The pope made his appeal for peace July 22 before reciting the noonday Angelus prayer with thousands of pilgrims gathered in the main square of this northeastern Italian town nestled in the Dolomite Alps, where the pope is spending his July 9-27 vacation.
The peace and tranquillity of this Alpine region has sharpened “the painful impact of the news I receive about the bloody conflicts and violent events happening in many parts of the world,” he said.
“The beauty of nature reminds us that we were told by God to cultivate and care for this garden that is the earth. If humanity lived in peace with God and each other, the earth would really look like a paradise,” he said.
War, which leaves “grief and destruction in its wake, has always been rightly considered a calamity that clashes with God’s plan” of giving life and making humankind one family, the pope said.
Pope Benedict recalled the “appalling conflict” of World War I which raged in the mountains between Italy and Austria. He noted that, in an August 1917 address, Pope Benedict XV appealed to “the heads of warring peoples” to end this “useless slaughter.”
Pope Benedict XV condemned not only the war, the pope said, but showed the way leaders could build “a just and lasting peace” based on “the moral force of law, balanced and verified disarmament,” fair negotiations and the restitution of occupied lands.
“These events must not be forgotten,” Pope Benedict XVI said, so that “the negative experiences which our fathers unfortunately had to suffer” may never happen again.
Echoing Popes Paul VI and John Paul II’s calls of “War never again,” Pope Benedict condemned as “unacceptable the horrors of useless slaughters.”
“I renew the appeal to tenaciously pursue the rule of law, to resolutely refute any recourse to arms, and to reject more widely the temptation of confronting new situations with old systems,” he said.

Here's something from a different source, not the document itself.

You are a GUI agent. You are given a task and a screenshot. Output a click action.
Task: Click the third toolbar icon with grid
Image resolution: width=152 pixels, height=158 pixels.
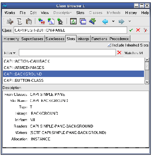[x=29, y=21]
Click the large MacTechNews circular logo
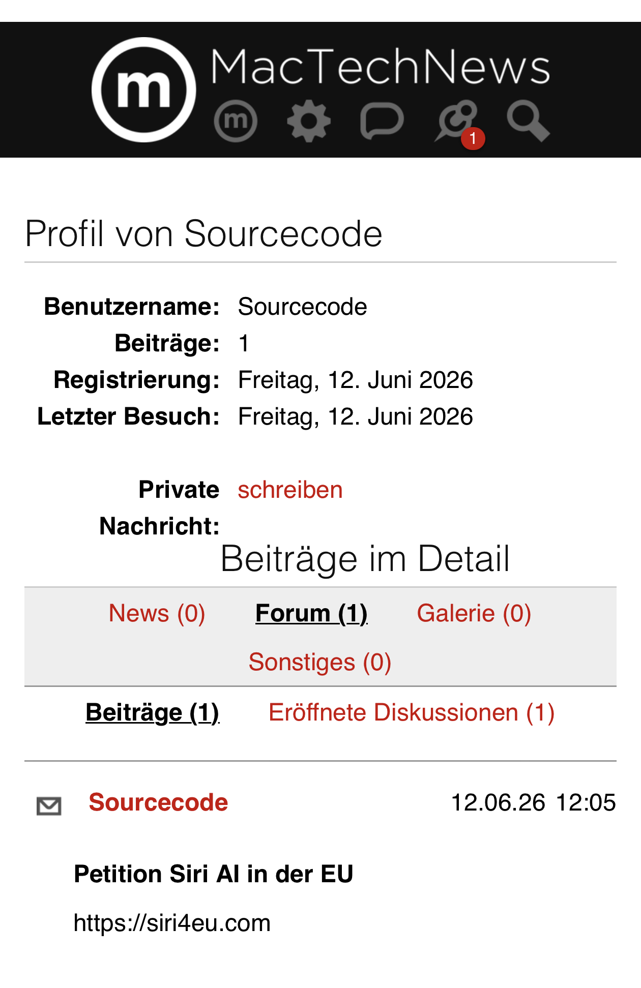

After the Angelus prayer, the pope greeted Cardinal Joseph Zen Ze-kiun of Hong Kong who was among some 6,000 pilgrims in the square. The cardinal, who often speaks out against the unjust treatment of Catholics in China, came with about 60 pilgrims.
On July 21, the pope was treated to an evening concert featuring seven local choirs. Bishop Giuseppe Andrich of Belluno-Feltre organized the event in the pope’s honor.
At the end of the concert, the pope said singing “is the expression of love” and that singing in a choir not only exercises one’s ability to hear others’ voices, but also fosters listening to one’s heart.
“Singing in a choir is an education in life, an education in peace,” he said.